Where members of the legal profession are elected to the United States Senate, to the House of Representatives, and to state and local offices, it is not uncommon for them to continue the use of their names in the firms of which they are members. Doubtless this practice has been established because these positions were at least originally considered part-time only. In recent years, of course, a United States Senator or Representative is in fact pretty well occupied full-time in Washington, except for a limited vacation period.

The cited Opinion 192 was decided February 18, 1939, and to say the least, the time requirements upon a United States congressman or senator have not decreased through the years. It is, therefore, the Committee's conclusion that unless in the unlikely case of the congressman or senator whose public duties do not prevent him from in fact “actively and regularly” practicing law as a member of a law firm, his name cannot remain in the name of the law firm.

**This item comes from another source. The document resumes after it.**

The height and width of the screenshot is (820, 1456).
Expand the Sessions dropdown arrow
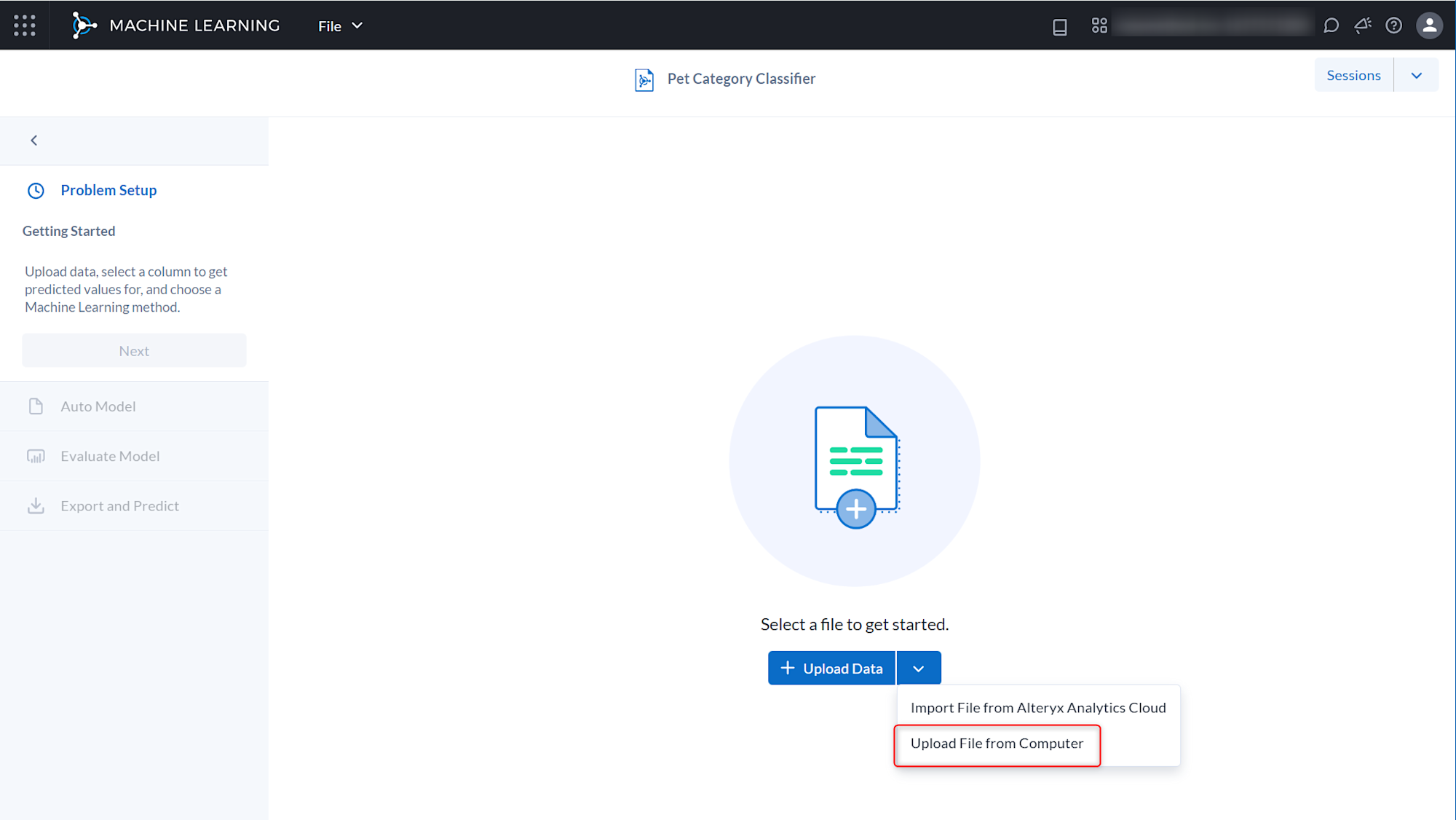coord(1416,75)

Having concluded under the stated circumstances that the man's name cannot remain in the law firm name, said name cannot be used in “professional notices” of the firm (DR 2-102(B)). The text of DR 2-102(A) speaks of “professional cards, professional announcement cards, office signs, letterheads, telephone directory listings, law lists, legal directory listings, or other similar professional notices or devices,” which indicates that the categories mentioned fall under a generic term of “professional notices or devices.” This being the case, not only should the congressman's or senator's name under the stated circumstances not remain in the name of a law firm, but the Code of Professional Responsibility also requires his name not be shown in any manner in professional notices, which would include the categories specified, supra.

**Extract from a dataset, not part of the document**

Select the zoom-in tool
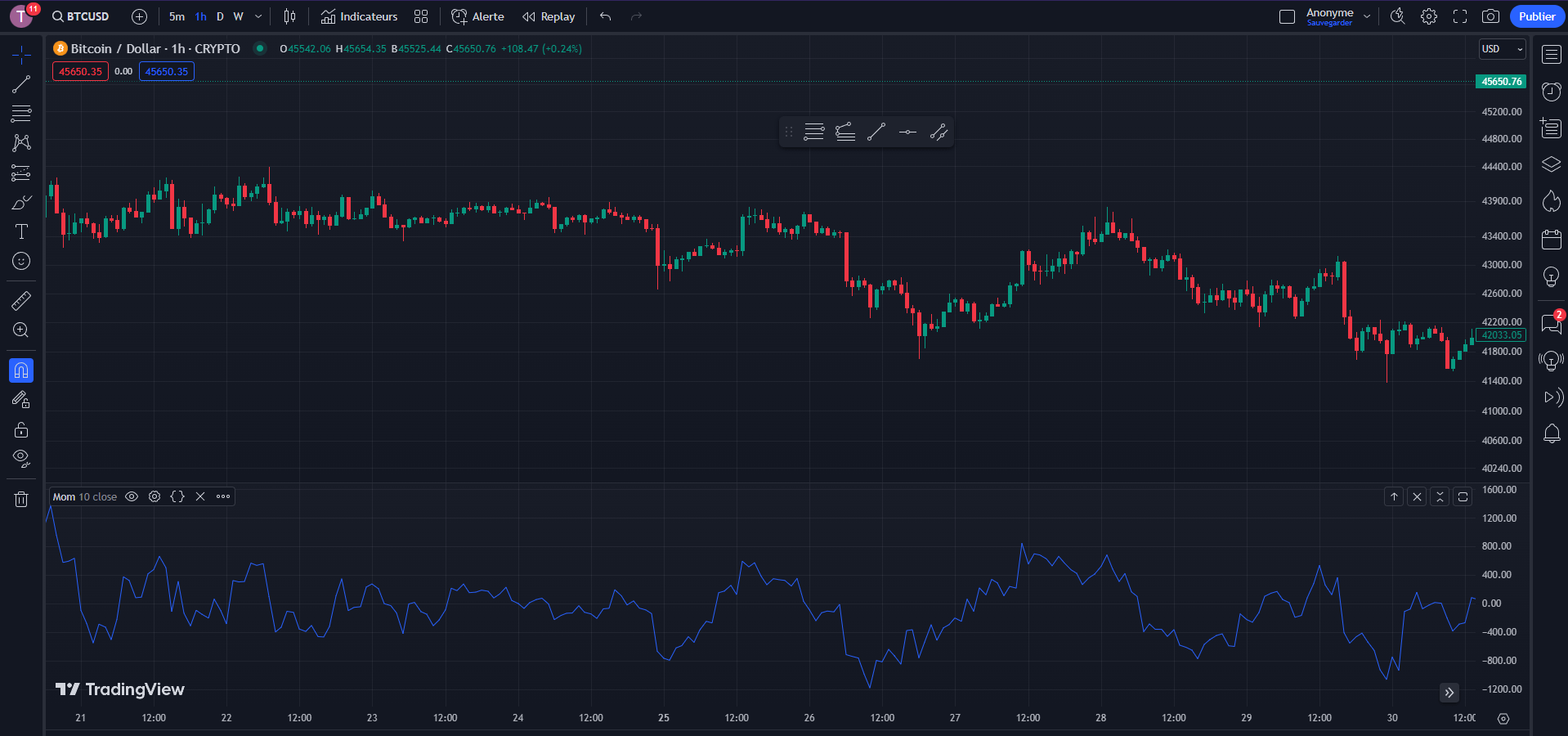This screenshot has width=1568, height=736. tap(21, 330)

Further, in contemplation of EC 2-12, assuming the attorney-member of congress is not actively and regularly practicing law, he should not be identified as a past or present member of the firm and should not hold himself out as being a practicing lawyer. This would preclude his name appearing in any manner on the firm's letterhead or other professional notices, even with the designation of being “inactive,” “of counsel,” or other similar identification.

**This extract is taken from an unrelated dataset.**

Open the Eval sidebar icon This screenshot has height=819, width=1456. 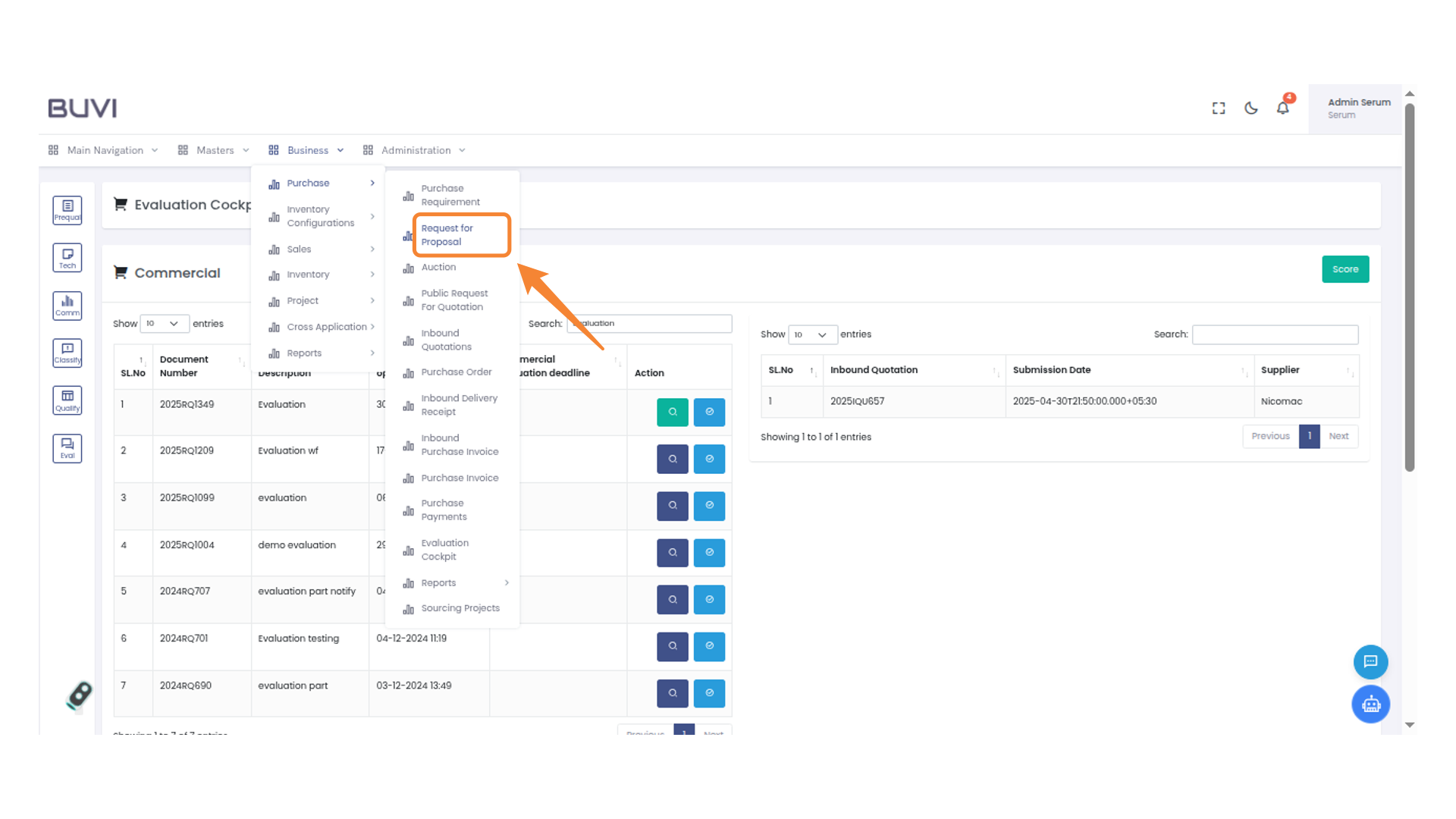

The Committee does not conclude that a member of the United States Congress can never actively and regularly practice law, as the Committee cannot interpret and rule upon every circumstance to the end of stating it is impossible for such person to do so. The Committee must, however, express its feeling that it would be most unusual for any member of the United States Congress to be able to “actively and regularly” practice law because of the demands and responsibilities upon him in performance of his duties of public office. The compensation of a member of the United States Congress is much more substantial today than in prior years and the tradition of a senator or congressman of continuing to maintain private law practice while serving in his office may no longer be generally supportable. As dictum, the Committee observes this latter conclusion may well be true of other offices than that of United States congressman. On the other hand, the Committee does recognize that some public office holders, in fact many public office holders, have less demanding positions and may be able to “actively and regularly” practice law, excepting during insignificant periods of time. The CPR does not define “significant” within the framework of DR 2-102(B). The Committee, however, concludes that a “significant” period of time in which a person is not actively and regularly practicing, within contemplation of the rule, normally does include any member of the United States Congress elected to a full term of office or appointed to an expired term of office for that period of time such person is actively and regularly engaged in his public endeavors.